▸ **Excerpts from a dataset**
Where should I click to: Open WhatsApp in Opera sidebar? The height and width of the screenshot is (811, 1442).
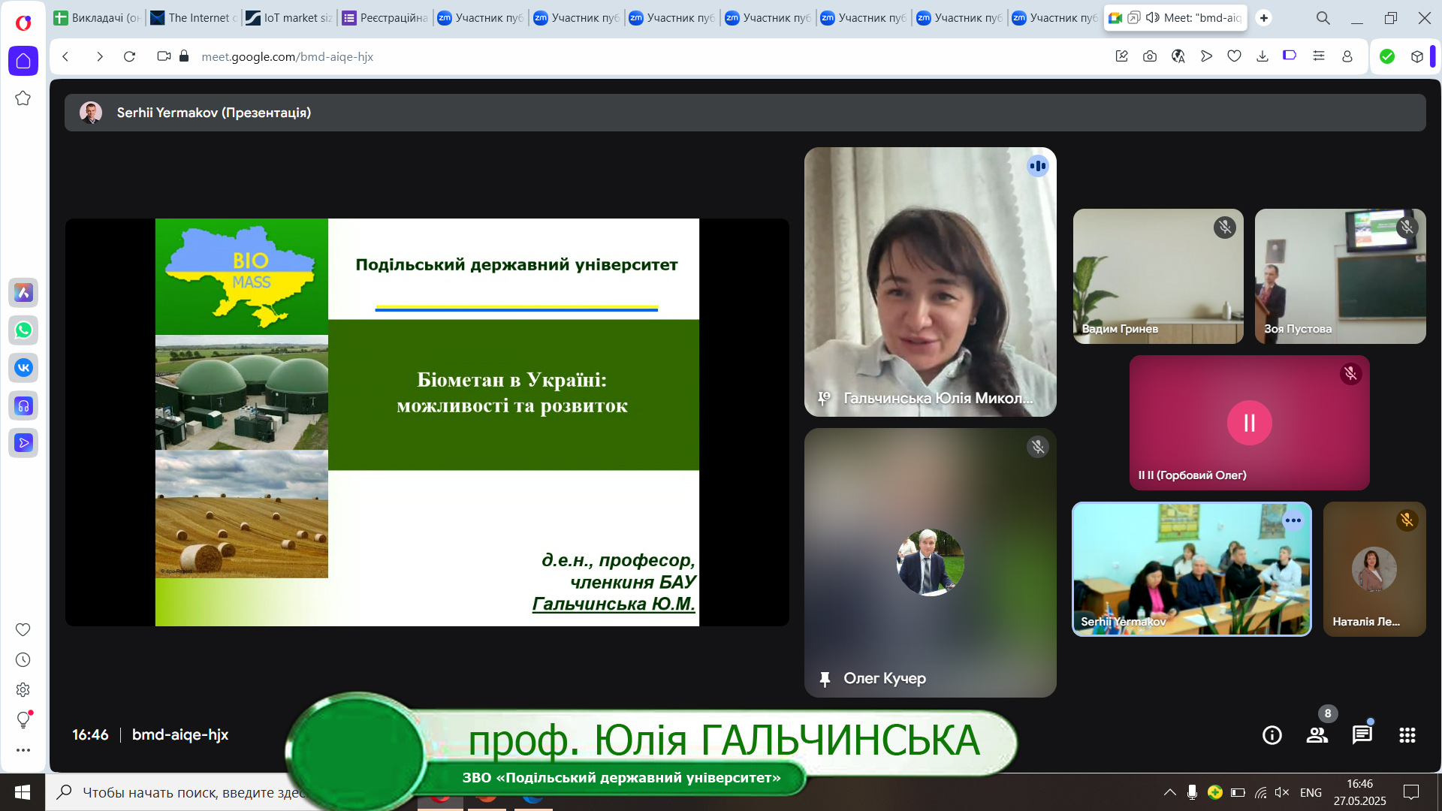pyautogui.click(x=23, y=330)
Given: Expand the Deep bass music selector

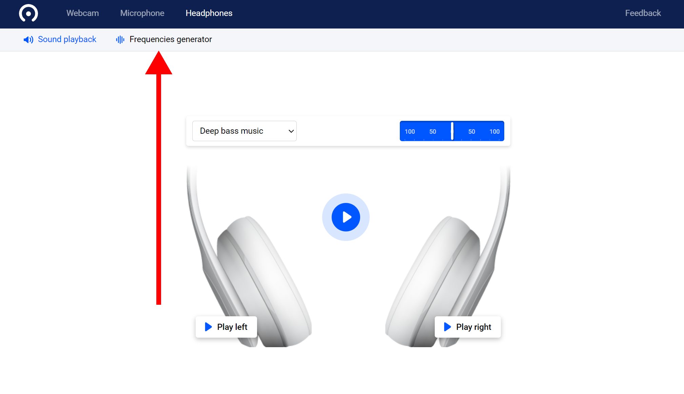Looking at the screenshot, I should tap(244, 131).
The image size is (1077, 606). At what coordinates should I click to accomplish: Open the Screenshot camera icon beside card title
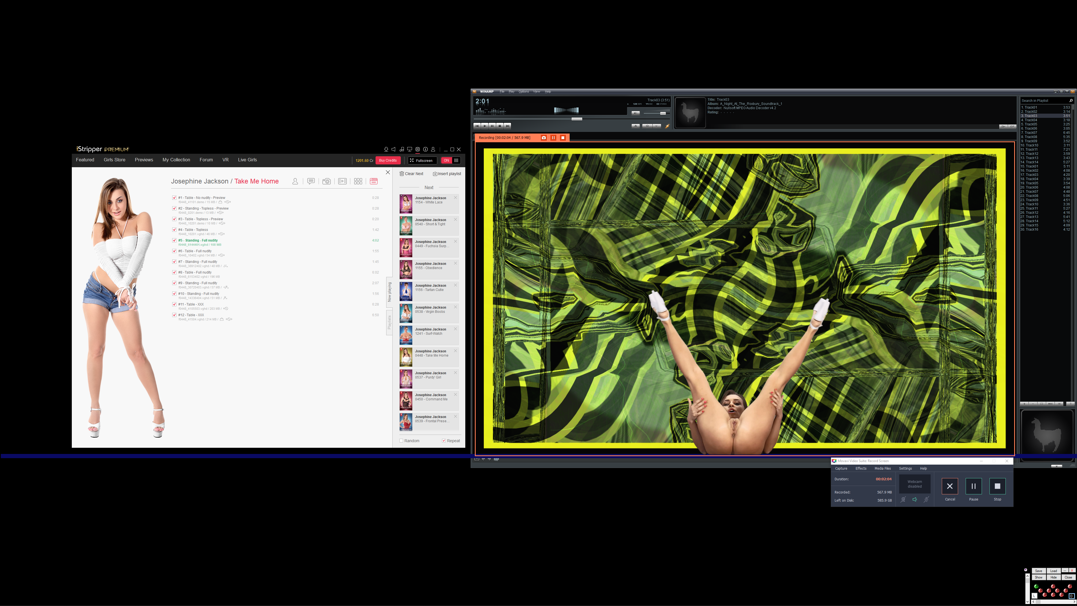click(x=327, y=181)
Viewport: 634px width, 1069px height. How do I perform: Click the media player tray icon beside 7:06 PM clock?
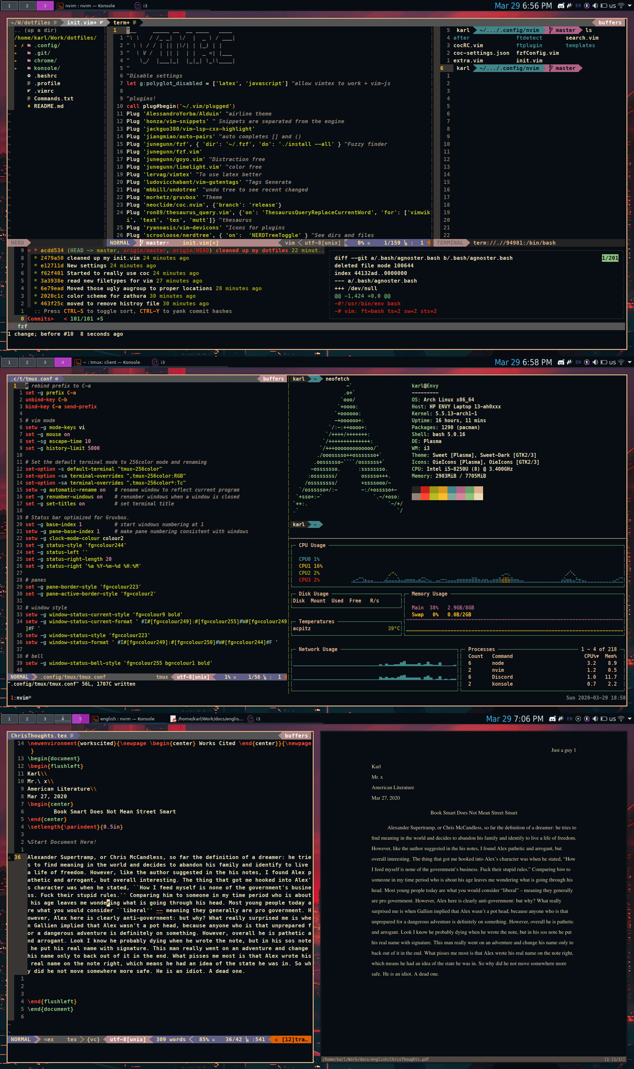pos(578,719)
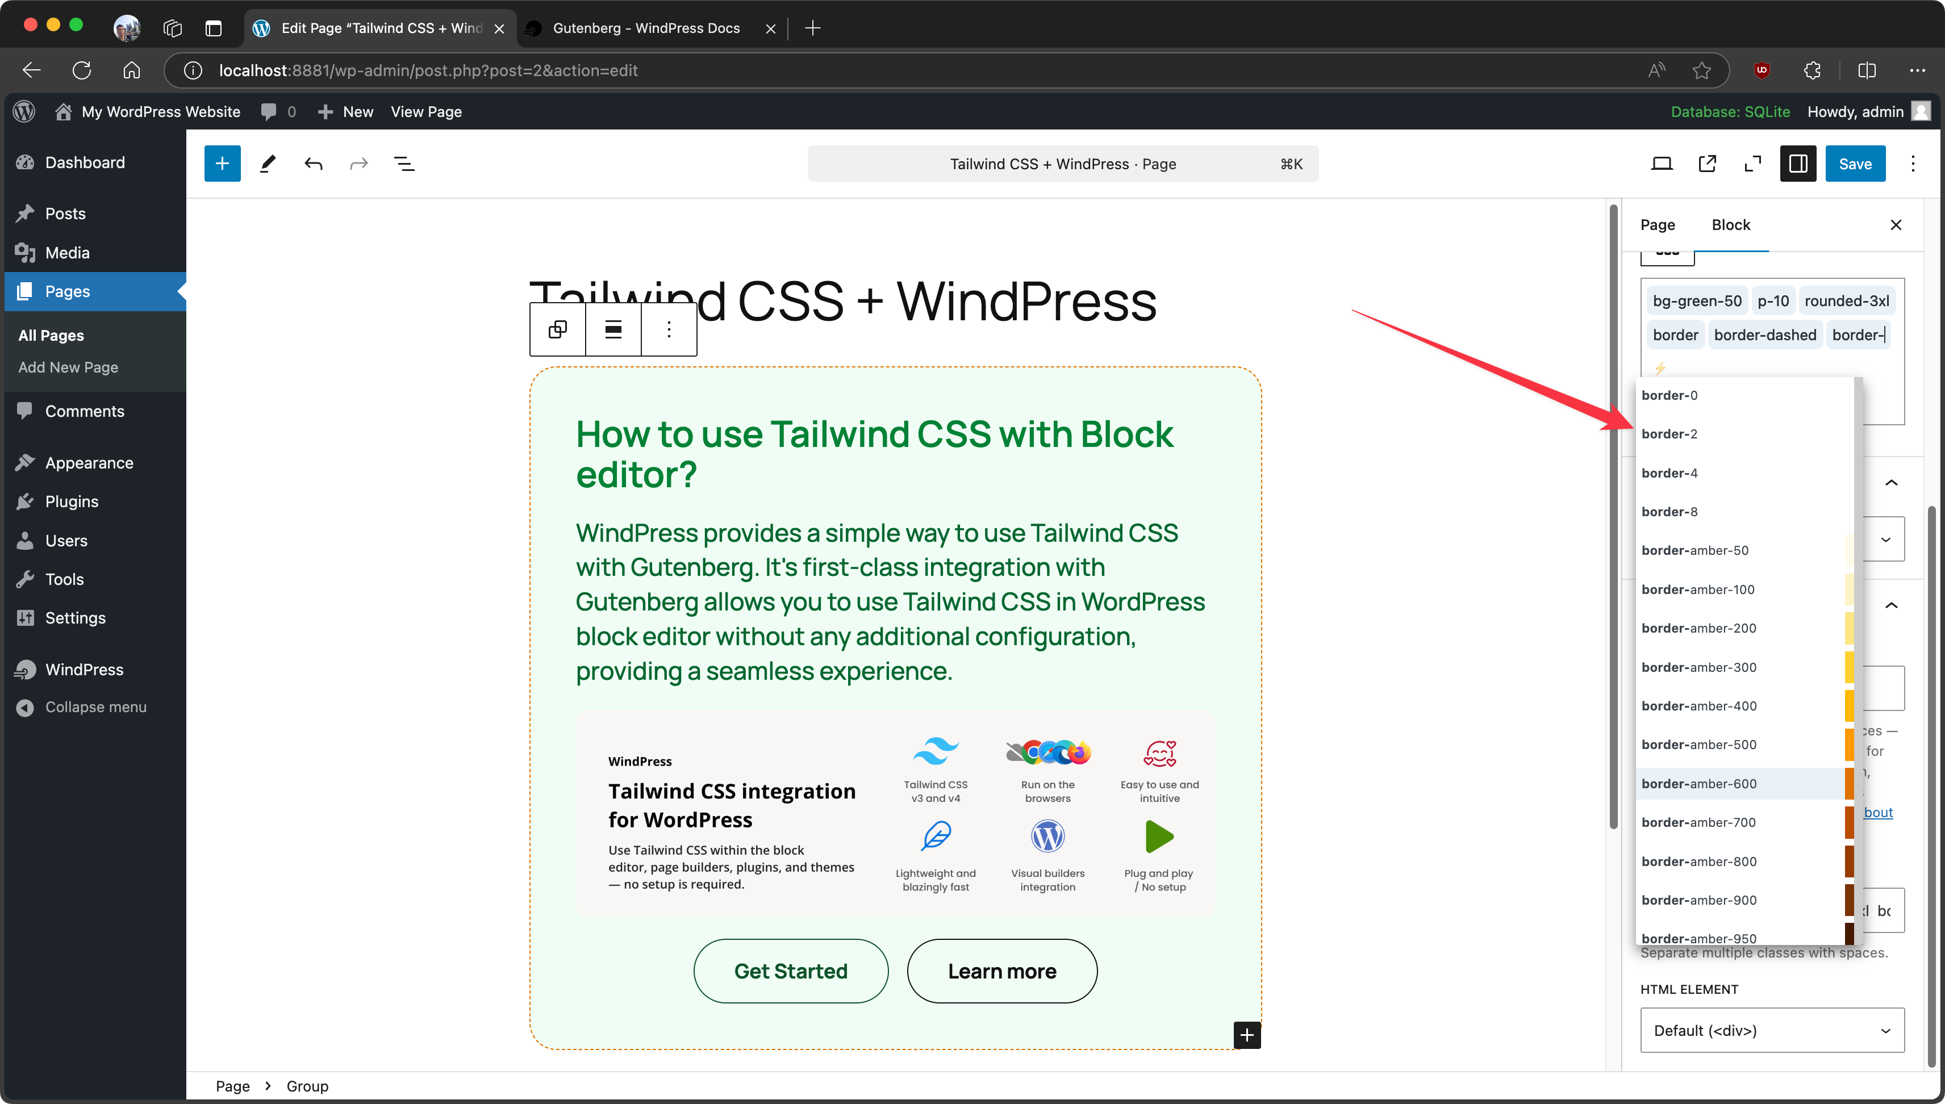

▸ **DIRECTIONS**
Starting at the line that holds "Viewport: 634px width, 1069px", retype every line through the end of the data, both ends included. Pictures stay out of the copy.

▸ **EXERCISE OUTPUT**
Viewport: 634px width, 1069px height. How do I perform: Click the media player tray icon beside 7:06 PM clock?
pos(578,719)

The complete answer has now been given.